Public and PS facility and outlet inventory records and surveys; retail sales and pharmacy audits; and information management systems (IMS). In countries where available, DELIVER Project data can be used to assess supplies by sector for the range of modern contraceptive methods (DELIVER, 2006; DELIVER, 2011). Where data have been collected using the WHO Service Readiness Assessment Survey (SARA), the quantities by sector will be available for combined oral contraceptive pills, progestin-only injectable contraceptives, and male condoms (WHO, 2010).
This indicator measures the PS market share of contraceptive method supplies and the PS contribution to increasing access to these methods. As the availability can be quite different for each method, it is important for ministries of health (MOH), donors, and contractors to know what products exist in the commercial market and their market share. Given the importance of the PS in providing contraceptive methods, effective approaches for monitoring PS market segmentation and sustainability of contraceptive supplies and distribution are essential. This indicator can be used for policy and planning purposes to track strengthening and scale-up of contraceptive supplies and services in the PS, in addition to identifying gaps and problems with PS supply chains for the full range or specific contraceptive methods. Strengthening PS involvement and sustainability in providing quality contraceptive methods and services is considered essential to achieving the Millennium Development Goals to #4 reduce child mortality and #5 improve maternal health.

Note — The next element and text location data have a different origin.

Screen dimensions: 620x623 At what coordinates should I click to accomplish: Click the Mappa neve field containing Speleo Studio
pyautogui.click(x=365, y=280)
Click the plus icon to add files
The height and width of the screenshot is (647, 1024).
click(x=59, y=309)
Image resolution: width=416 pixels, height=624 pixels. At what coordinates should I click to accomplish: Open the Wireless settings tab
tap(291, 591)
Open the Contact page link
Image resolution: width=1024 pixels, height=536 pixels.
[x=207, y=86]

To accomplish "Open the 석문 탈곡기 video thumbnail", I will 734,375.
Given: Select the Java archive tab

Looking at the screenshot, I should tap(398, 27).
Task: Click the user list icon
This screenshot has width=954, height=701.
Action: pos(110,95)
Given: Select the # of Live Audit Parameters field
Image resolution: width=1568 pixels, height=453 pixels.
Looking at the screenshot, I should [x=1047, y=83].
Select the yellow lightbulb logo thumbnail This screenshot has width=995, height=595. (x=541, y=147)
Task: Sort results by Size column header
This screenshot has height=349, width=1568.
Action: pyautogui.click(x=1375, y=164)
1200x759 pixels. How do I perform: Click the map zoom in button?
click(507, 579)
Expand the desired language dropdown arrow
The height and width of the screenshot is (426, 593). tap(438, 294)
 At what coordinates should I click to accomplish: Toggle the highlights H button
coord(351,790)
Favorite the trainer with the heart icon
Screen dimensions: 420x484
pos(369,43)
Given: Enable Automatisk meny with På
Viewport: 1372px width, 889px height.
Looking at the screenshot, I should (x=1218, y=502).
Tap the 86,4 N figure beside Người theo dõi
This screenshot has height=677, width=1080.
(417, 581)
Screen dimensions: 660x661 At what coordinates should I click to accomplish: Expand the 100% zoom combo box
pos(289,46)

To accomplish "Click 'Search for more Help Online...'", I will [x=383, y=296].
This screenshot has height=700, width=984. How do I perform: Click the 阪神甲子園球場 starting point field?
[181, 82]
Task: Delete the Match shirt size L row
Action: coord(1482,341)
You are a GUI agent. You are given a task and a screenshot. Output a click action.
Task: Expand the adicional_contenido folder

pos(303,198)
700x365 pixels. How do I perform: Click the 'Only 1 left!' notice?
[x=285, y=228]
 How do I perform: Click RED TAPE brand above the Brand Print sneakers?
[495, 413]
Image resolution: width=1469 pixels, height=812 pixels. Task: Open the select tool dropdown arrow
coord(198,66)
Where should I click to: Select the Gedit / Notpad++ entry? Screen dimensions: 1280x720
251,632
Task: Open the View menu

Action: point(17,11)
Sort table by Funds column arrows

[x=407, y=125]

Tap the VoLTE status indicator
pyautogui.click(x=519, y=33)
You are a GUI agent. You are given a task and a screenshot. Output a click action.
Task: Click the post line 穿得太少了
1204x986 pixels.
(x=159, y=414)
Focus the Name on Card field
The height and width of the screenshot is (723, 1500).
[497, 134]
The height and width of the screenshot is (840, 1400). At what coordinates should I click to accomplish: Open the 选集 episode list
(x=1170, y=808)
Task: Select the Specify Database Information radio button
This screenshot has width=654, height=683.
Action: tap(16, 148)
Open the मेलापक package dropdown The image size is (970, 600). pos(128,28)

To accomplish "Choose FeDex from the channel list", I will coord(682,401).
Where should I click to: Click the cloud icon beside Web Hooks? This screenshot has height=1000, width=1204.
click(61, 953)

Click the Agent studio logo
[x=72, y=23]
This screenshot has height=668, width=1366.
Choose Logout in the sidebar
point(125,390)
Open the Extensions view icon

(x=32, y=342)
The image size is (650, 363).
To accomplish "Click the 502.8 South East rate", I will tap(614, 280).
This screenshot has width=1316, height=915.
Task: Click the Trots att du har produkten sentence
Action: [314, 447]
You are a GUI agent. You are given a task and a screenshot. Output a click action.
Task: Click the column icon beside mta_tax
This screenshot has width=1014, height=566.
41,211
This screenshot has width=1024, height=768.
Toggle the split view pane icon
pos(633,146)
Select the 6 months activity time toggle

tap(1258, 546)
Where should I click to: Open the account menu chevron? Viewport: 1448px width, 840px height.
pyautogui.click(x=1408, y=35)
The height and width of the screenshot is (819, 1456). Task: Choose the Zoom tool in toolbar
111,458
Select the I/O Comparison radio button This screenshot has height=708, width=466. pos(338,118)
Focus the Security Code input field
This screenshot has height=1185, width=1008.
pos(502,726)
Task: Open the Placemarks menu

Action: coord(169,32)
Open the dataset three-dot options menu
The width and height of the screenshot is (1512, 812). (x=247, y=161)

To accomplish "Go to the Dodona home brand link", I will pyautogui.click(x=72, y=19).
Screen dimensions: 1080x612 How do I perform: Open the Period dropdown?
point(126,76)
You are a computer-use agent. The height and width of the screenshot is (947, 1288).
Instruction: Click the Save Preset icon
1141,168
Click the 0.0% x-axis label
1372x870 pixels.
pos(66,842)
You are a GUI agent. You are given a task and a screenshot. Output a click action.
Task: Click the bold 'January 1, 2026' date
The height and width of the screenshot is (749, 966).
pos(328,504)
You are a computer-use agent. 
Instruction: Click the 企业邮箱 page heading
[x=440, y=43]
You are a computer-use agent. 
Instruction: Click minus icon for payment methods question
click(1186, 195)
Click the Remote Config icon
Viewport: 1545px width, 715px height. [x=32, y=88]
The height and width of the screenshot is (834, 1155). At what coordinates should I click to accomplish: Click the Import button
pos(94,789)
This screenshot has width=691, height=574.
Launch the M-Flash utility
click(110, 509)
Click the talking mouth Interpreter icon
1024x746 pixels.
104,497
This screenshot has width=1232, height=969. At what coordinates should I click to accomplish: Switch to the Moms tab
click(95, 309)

Obtaining full and accurate information on PS entities that provide contraceptive methods can be problematic in settings where PS providers are not required to register with or report to government agencies, such as the MOH. This indicator measures availability of contraceptive methods through the PS, but the overall access to, distribution of, and quality of PS services can best be measured using a range of indicators that provide data on method procurement, storage, affordability, travel time to PS outlets, staffing, delivery of method services and follow-up, and client utilization and satisfaction (WHO, 2010). Information on method affordability is including in the indicator in the section, Number and type of commercial contraceptive products on the market and their prices.
access, family planning, commodity, private sector
Abt Associates, 2005, Performance Monitoring Indicators for the Private Sector Program (PSP), with Explanatory Notes. Bethesda, MD: Abt Associates, Inc. https://www.shopsplusproject.org/sites/default/files/resources/1081_file_PSP_Perfomance_Monitoring_Indicators_April_1_2005.pdf
Abt Associates, 2009, Strengthening Health Outcomes through the Private Sector (SHOPS) Project: Performance Monitoring Plan (PMP), Year 1. Bethesda: MD: ABT Associates, Inc.
Abt Associates, 2011, Updated SHOPS Performance Monitoring Plan (PMP), Bethesda: MD: ABT Associates, Inc.
Armand F., O’Hanlon B., McEuen M., Kolyada L., and Levin L, March 2007, Private Sector Contribution to Family Planning and Contraceptive Security in the Europe and Eurasia Region, Bethesda, MD: Private Sector Partnerships-One project, Abt Associates Inc.
DELIVER, 2006, Contraceptive Security index 2006 a tool for priority Setting and planning, Arlington, VA: John Snow, Inc., USAID DELIVER Project. https://www.who.int/rhem/policy/csinde_2006_book/en/
Reproductive Health Supplies Coalition, 2009, Reproductive Health Supplies Coalition: Monitoring and Evaluation Framework (2007-2015), Brussels: RHSC.